The Tax Increases and Accelerations
So Arnold believes that if the voters won’t approve a tax increase (like the one in Proposition 1A), that he should propose a tax increase to the legislature and attempt to turn the same 6 Republicans that broke ranks to pass the February budget failure. In his proposal for the May Revision, Arnold included tax increases and tax accelerations (forcing tax payments to be made earlier in the year).
From the Governor’s May Revise:
$610 million— Accelerate Estimated Payments. The May Revision proposes to accelerate payments into the 2009‑10 fiscal year by increasing the amount of the estimated payment due for individuals and corporations in June from 30 percent of liability to 40 percent.

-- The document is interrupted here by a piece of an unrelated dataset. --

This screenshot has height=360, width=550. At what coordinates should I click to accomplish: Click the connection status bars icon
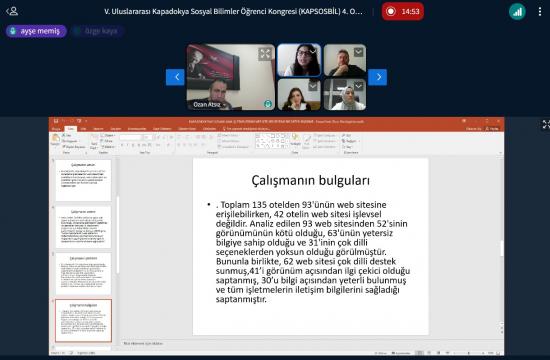coord(517,12)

Tax acceleration is a bad idea. It borrows from the tax revenue that would be collected in 2010-2011 and spends it this year. It’s kind of like getting an advance on your paycheck. By the time 2010-2011 comes, California will have used that fiscal year’s tax revenue on this year’s overspending.

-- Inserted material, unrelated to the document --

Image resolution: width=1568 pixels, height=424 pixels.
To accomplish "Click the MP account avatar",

Additionally, if the 5 propositions fail May 19th, the Governor plans to change that acceleration from 40 percent to 50 percent. From the Governor’s May Revision:
$1.7 billion— Increase Withholding. The May Revision contingency plan [if the propositions don't pass] proposes to accelerate payments into the 2009‑10 fiscal year by increasing suggested withholding amounts by 10 percent.
Taxpayers will be forced to pay 20% more of their tax burden in the first 6 month’s of next year. This is a provision that struggling families will not be able to prepare for.
The Borrowing
The Governor’s May Revision also calls for ridiculous amounts of borrowing. Specifically, the main revision proposal calls for at least $6 billion in borrowing through the issuance of Registered Reimbursement Warrants (commonly referred to as IOUs).
From the May Revision:
$6 billion— Issuance of Registered Reimbursement Warrants (RAWs). External cash borrowing will be needed during the 2009‑10 fiscal year to cover the shortfall of cash due to the imbalance of spending and revenue collections. The May Revision proposes to cover $6 billion of this cash borrowing need through issuance of RAWs. This amount will be treated as an offset of 2009‑10 expenditures on a budgetary basis. The total cash borrowing need, however, will be substantially more than $6 billion. Over the next few weeks, the Department of Finance will work with the State Controller and the State Treasurer to quantify the additional cash borrowing need and develop a strategy for addressing it.
Additionally, the proposal calls for $2 billion in money that would normally be allocated for the budgets of California’s 58 county governments be used for General Fund expenses if Propositions 1A thru 1E fail:
$1.982 billion—Borrowing from Local Government. The May Revision contingency plan proposes to borrow eight percent of the property tax revenues received by cities, counties, and special districts in 2008‑09 as authorized in Article XIII of Section 25.5 of the Constitution.
This will squeeze the budgets of local governments and school districts.
The Layoffs
In addition to the program consolidations listed in the May Revision, the Governor announced that he will proceed with layoffs for 5,000 of the 140,000 state employees. While this is only a quarter of the 20,000 employees who received layoff notices earlier this year, it is a step in the right direction in reducing government size and overhead.
Analysis: Republicans Need To Dig Their Heels In
This is a disastrous budget for anyone who values fiscally conservative budget principles. It proposes at least $8 billion in borrowing from future years’ revenue, sending the next generation of Californians into financial ruin because of the Union-Democrat Political Machine’s reluctance to be reasonable in how we deal with a failing government. Now more than ever is the time to tighten the belt, but the Democrats and the Governor refuse to make the tough decisions needed to properly govern and continue to spend other people’s money.